Holly opened the throttle. “Now there’s an order I never thought I’d hear from you,” she said.

They sped after the bubble trail in the mercenaries’ gyro, though Foaly did argue that technically they were not bubbles but globules, for which information he received a punch on the shoulder from Juliet.

“Hey, don’t punch me,” protested the centaur.

“Technically, that was a rap, not a punch,” corrected Juliet. “Now this . . . this is a punch.”

The trail grew fainter before their eyes, and Holly quickly programmed in a projected course whenever the globules changed direction, just in case they disappeared altogether.

Artemis sat in the copilot’s chair with a hand over one eye and his second hand in front of his face.

“The thumb is generally acknowledged to be a finger,” he told Holly. “In which case we’re safe, because that makes five fingers. But some experts argue that the thumb is completely different and is one of the things that sets us apart from the animals, and in that case we only have four fingers on each hands. And that’s bad.”

He’s getting worse, thought Holly anxiously.

Butler was stumped. If someone were threatening Artemis, the correct protective action was usually pretty obvious: Clobber the bad guy and confiscate his weapon. But now the bad guy was Artemis’s own mind, and it was turning him against everyone, including Butler.

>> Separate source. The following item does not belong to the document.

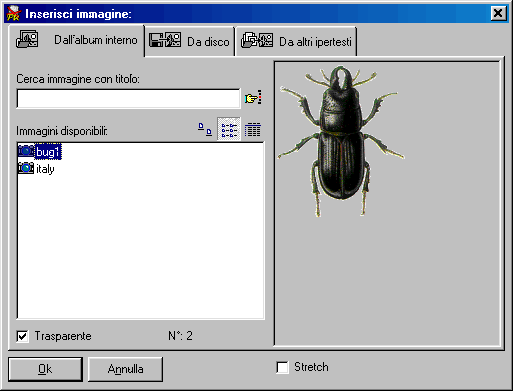This screenshot has width=513, height=391.
Task: Cancel with the Annulla button
Action: (125, 369)
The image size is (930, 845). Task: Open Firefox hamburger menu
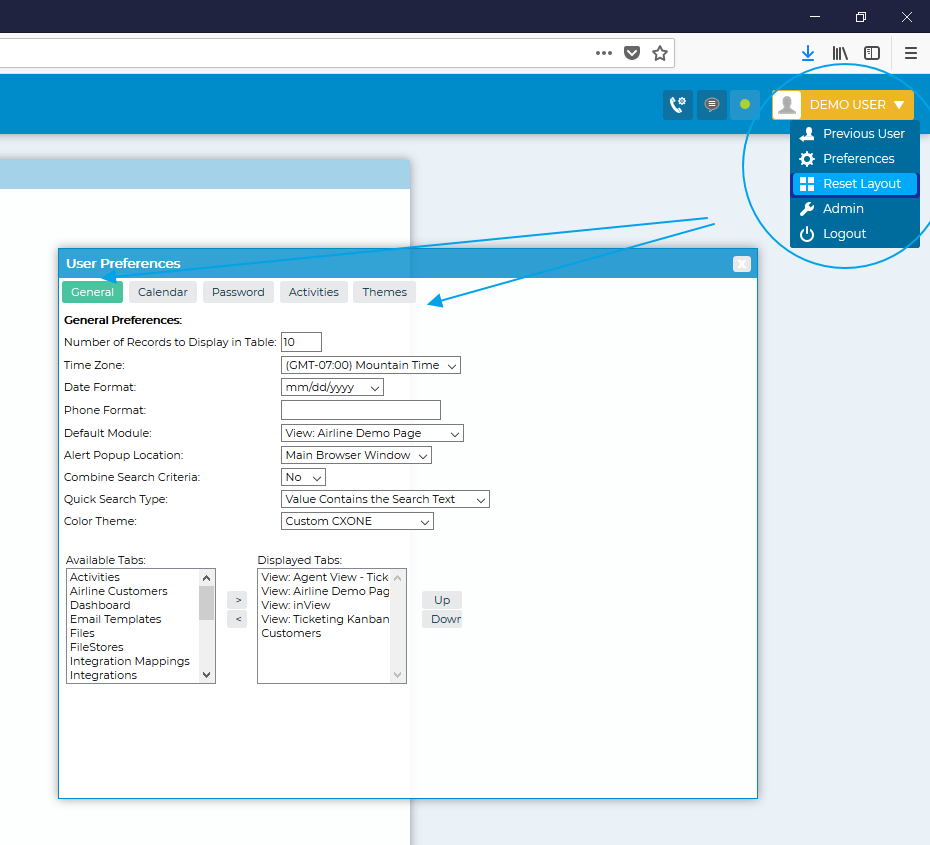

How can I trust any order Artemis gives me? the bodyguard wondered. It could simply be a ruse to get me out of the way. Just like Mexico.

He squatted beside Artemis. “You do have faith in me now, don’t you, Artemis?”

Artemis tried to meet his eyes but couldn’t manage it. “I’m trying, old friend. I want to, but I know that soon I won’t have the strength. I need help, and soon.”

They both knew what Artemis wasn’t saying: I need help before I go out of my mind entirely.